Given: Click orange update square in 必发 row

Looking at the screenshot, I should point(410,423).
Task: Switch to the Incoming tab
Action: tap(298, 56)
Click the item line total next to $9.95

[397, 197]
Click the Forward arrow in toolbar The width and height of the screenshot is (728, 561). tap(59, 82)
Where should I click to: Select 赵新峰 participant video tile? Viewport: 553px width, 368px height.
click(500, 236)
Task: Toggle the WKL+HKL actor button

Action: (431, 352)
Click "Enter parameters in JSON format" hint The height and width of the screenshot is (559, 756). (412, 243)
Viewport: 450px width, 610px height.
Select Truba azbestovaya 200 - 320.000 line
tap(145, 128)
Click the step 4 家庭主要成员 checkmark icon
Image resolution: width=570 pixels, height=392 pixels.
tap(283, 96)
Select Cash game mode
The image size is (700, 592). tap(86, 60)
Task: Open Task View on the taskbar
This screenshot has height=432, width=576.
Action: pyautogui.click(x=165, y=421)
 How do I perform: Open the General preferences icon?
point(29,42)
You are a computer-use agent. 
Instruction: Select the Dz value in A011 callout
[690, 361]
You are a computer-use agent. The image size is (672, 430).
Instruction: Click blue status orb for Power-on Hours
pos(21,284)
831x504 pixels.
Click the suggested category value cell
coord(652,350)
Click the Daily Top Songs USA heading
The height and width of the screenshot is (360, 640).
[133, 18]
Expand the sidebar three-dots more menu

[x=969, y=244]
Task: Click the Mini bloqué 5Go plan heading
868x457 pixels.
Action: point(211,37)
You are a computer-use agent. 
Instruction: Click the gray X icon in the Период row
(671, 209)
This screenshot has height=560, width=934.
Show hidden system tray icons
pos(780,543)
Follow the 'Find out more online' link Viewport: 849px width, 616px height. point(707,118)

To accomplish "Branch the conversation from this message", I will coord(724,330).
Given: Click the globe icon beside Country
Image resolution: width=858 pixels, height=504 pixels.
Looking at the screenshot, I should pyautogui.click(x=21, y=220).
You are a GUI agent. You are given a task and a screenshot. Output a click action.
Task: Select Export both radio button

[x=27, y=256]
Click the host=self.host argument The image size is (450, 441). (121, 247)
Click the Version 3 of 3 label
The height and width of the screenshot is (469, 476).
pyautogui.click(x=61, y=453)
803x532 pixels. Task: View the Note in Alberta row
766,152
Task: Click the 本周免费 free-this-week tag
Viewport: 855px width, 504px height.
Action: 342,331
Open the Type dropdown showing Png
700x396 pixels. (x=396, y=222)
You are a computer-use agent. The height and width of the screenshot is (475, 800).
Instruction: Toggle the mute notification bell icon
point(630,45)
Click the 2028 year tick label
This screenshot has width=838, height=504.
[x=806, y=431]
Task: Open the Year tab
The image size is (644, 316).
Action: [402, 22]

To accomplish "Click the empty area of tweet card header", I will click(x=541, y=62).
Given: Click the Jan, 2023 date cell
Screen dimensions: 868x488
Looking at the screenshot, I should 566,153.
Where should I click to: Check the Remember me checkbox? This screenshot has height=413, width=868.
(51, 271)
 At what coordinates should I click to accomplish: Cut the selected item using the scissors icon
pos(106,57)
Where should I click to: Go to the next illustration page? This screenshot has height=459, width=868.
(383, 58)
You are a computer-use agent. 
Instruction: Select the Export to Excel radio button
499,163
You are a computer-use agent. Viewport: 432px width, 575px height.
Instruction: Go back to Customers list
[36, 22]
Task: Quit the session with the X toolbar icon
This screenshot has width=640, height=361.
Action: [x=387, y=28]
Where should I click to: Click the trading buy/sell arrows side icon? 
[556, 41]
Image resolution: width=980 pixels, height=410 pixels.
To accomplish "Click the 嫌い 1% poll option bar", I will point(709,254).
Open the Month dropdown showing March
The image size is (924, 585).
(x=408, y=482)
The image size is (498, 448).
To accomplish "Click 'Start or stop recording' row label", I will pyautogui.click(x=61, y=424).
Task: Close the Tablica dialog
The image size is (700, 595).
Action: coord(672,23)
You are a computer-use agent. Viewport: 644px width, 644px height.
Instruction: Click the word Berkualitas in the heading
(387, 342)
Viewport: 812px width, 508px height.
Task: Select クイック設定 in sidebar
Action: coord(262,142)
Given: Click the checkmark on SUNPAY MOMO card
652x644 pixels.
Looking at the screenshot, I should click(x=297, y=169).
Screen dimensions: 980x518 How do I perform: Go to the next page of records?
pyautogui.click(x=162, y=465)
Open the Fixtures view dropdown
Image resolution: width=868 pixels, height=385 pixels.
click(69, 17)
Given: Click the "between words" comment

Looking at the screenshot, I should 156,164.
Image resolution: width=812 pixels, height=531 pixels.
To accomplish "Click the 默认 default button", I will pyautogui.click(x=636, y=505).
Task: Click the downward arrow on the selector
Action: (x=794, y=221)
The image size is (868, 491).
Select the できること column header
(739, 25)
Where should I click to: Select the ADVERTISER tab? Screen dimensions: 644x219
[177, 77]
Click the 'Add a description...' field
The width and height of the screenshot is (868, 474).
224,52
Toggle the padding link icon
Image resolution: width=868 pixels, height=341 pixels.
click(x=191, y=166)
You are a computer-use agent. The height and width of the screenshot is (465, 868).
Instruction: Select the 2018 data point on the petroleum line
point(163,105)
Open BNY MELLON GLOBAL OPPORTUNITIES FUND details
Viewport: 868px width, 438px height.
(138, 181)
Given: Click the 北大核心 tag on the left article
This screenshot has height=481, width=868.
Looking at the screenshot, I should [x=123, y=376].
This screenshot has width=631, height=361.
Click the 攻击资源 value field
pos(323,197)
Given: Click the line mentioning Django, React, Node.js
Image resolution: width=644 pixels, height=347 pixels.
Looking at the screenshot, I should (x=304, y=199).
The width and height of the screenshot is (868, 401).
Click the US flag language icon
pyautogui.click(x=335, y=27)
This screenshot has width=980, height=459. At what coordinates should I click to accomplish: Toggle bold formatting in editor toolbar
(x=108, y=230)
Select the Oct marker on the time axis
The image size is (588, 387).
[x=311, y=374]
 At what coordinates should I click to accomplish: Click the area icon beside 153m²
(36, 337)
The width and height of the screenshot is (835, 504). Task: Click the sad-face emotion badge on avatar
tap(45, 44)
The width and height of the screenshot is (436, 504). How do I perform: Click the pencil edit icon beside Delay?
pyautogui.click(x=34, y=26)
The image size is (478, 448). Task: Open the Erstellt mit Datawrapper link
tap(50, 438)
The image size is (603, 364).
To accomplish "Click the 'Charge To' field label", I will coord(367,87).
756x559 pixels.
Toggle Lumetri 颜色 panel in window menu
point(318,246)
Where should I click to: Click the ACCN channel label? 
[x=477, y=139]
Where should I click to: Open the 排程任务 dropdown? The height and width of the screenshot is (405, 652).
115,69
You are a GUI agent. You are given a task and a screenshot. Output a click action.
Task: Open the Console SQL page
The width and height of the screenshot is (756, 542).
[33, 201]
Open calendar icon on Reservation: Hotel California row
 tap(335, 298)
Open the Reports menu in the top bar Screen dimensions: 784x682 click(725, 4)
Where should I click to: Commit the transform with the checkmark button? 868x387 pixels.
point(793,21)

## Work order
Your answer must be an exact transcription of all the data above.

## Answer section
Given: Click orange update square in 必发 row

Looking at the screenshot, I should point(410,423).
Task: Switch to the Incoming tab
Action: tap(298, 56)
Click the item line total next to $9.95

[397, 197]
Click the Forward arrow in toolbar The width and height of the screenshot is (728, 561). tap(59, 82)
Where should I click to: Select 赵新峰 participant video tile? Viewport: 553px width, 368px height.
click(500, 236)
Task: Toggle the WKL+HKL actor button

Action: (431, 352)
Click "Enter parameters in JSON format" hint The height and width of the screenshot is (559, 756). (412, 243)
Viewport: 450px width, 610px height.
Select Truba azbestovaya 200 - 320.000 line
tap(145, 128)
Click the step 4 家庭主要成员 checkmark icon
Image resolution: width=570 pixels, height=392 pixels.
tap(283, 96)
Select Cash game mode
The image size is (700, 592). tap(86, 60)
Task: Open Task View on the taskbar
This screenshot has height=432, width=576.
Action: pyautogui.click(x=165, y=421)
 How do I perform: Open the General preferences icon?
point(29,42)
You are a computer-use agent. 
Instruction: Select the Dz value in A011 callout
[690, 361]
You are a computer-use agent. The image size is (672, 430).
Instruction: Click blue status orb for Power-on Hours
pos(21,284)
831x504 pixels.
Click the suggested category value cell
coord(652,350)
Click the Daily Top Songs USA heading
The height and width of the screenshot is (360, 640).
[133, 18]
Expand the sidebar three-dots more menu

[x=969, y=244]
Task: Click the Mini bloqué 5Go plan heading
868x457 pixels.
Action: point(211,37)
You are a computer-use agent. 
Instruction: Click the gray X icon in the Период row
(671, 209)
This screenshot has height=560, width=934.
Show hidden system tray icons
pos(780,543)
Follow the 'Find out more online' link Viewport: 849px width, 616px height. point(707,118)

To accomplish "Branch the conversation from this message", I will coord(724,330).
Given: Click the globe icon beside Country
Image resolution: width=858 pixels, height=504 pixels.
Looking at the screenshot, I should pyautogui.click(x=21, y=220).
You are a GUI agent. You are given a task and a screenshot. Output a click action.
Task: Select Export both radio button

[x=27, y=256]
Click the host=self.host argument The image size is (450, 441). (121, 247)
Click the Version 3 of 3 label
The height and width of the screenshot is (469, 476).
pyautogui.click(x=61, y=453)
803x532 pixels. Task: View the Note in Alberta row
766,152
Task: Click the 本周免费 free-this-week tag
Viewport: 855px width, 504px height.
Action: 342,331
Open the Type dropdown showing Png
700x396 pixels. (x=396, y=222)
You are a computer-use agent. The height and width of the screenshot is (475, 800).
Instruction: Toggle the mute notification bell icon
point(630,45)
Click the 2028 year tick label
This screenshot has width=838, height=504.
[x=806, y=431]
Task: Open the Year tab
The image size is (644, 316).
Action: [402, 22]

To accomplish "Click the empty area of tweet card header", I will click(x=541, y=62).
Given: Click the Jan, 2023 date cell
Screen dimensions: 868x488
Looking at the screenshot, I should 566,153.
Where should I click to: Check the Remember me checkbox? This screenshot has height=413, width=868.
(51, 271)
 At what coordinates should I click to accomplish: Cut the selected item using the scissors icon
pos(106,57)
Where should I click to: Go to the next illustration page? This screenshot has height=459, width=868.
(383, 58)
You are a computer-use agent. 
Instruction: Select the Export to Excel radio button
499,163
You are a computer-use agent. Viewport: 432px width, 575px height.
Instruction: Go back to Customers list
[36, 22]
Task: Quit the session with the X toolbar icon
This screenshot has width=640, height=361.
Action: [x=387, y=28]
Where should I click to: Click the trading buy/sell arrows side icon? 
[556, 41]
Image resolution: width=980 pixels, height=410 pixels.
To accomplish "Click the 嫌い 1% poll option bar", I will point(709,254).
Open the Month dropdown showing March
The image size is (924, 585).
(x=408, y=482)
The image size is (498, 448).
To accomplish "Click 'Start or stop recording' row label", I will pyautogui.click(x=61, y=424).
Task: Close the Tablica dialog
The image size is (700, 595).
Action: coord(672,23)
You are a computer-use agent. Viewport: 644px width, 644px height.
Instruction: Click the word Berkualitas in the heading
(387, 342)
Viewport: 812px width, 508px height.
Task: Select クイック設定 in sidebar
Action: coord(262,142)
Given: Click the checkmark on SUNPAY MOMO card
652x644 pixels.
Looking at the screenshot, I should click(x=297, y=169).
Screen dimensions: 980x518 How do I perform: Go to the next page of records?
pyautogui.click(x=162, y=465)
Open the Fixtures view dropdown
Image resolution: width=868 pixels, height=385 pixels.
click(69, 17)
Given: Click the "between words" comment

Looking at the screenshot, I should 156,164.
Image resolution: width=812 pixels, height=531 pixels.
To accomplish "Click the 默认 default button", I will pyautogui.click(x=636, y=505).
Task: Click the downward arrow on the selector
Action: (x=794, y=221)
The image size is (868, 491).
Select the できること column header
(739, 25)
Where should I click to: Select the ADVERTISER tab? Screen dimensions: 644x219
[177, 77]
Click the 'Add a description...' field
The width and height of the screenshot is (868, 474).
224,52
Toggle the padding link icon
Image resolution: width=868 pixels, height=341 pixels.
click(x=191, y=166)
You are a computer-use agent. The height and width of the screenshot is (465, 868).
Instruction: Select the 2018 data point on the petroleum line
point(163,105)
Open BNY MELLON GLOBAL OPPORTUNITIES FUND details
Viewport: 868px width, 438px height.
(138, 181)
Given: Click the 北大核心 tag on the left article
This screenshot has height=481, width=868.
Looking at the screenshot, I should [x=123, y=376].
This screenshot has width=631, height=361.
Click the 攻击资源 value field
pos(323,197)
Given: Click the line mentioning Django, React, Node.js
Image resolution: width=644 pixels, height=347 pixels.
Looking at the screenshot, I should (x=304, y=199).
The width and height of the screenshot is (868, 401).
Click the US flag language icon
pyautogui.click(x=335, y=27)
This screenshot has width=980, height=459. At what coordinates should I click to accomplish: Toggle bold formatting in editor toolbar
(x=108, y=230)
Select the Oct marker on the time axis
The image size is (588, 387).
[x=311, y=374]
 At what coordinates should I click to accomplish: Click the area icon beside 153m²
(36, 337)
The width and height of the screenshot is (835, 504). Task: Click the sad-face emotion badge on avatar
tap(45, 44)
The width and height of the screenshot is (436, 504). How do I perform: Click the pencil edit icon beside Delay?
pyautogui.click(x=34, y=26)
The image size is (478, 448). Task: Open the Erstellt mit Datawrapper link
tap(50, 438)
The image size is (603, 364).
To accomplish "Click the 'Charge To' field label", I will coord(367,87).
756x559 pixels.
Toggle Lumetri 颜色 panel in window menu
point(318,246)
Where should I click to: Click the ACCN channel label? 
[x=477, y=139]
Where should I click to: Open the 排程任务 dropdown? The height and width of the screenshot is (405, 652).
115,69
You are a GUI agent. You are given a task and a screenshot. Output a click action.
Task: Open the Console SQL page
The width and height of the screenshot is (756, 542).
[33, 201]
Open calendar icon on Reservation: Hotel California row
 tap(335, 298)
Open the Reports menu in the top bar Screen dimensions: 784x682 click(725, 4)
Where should I click to: Commit the transform with the checkmark button? 868x387 pixels.
point(793,21)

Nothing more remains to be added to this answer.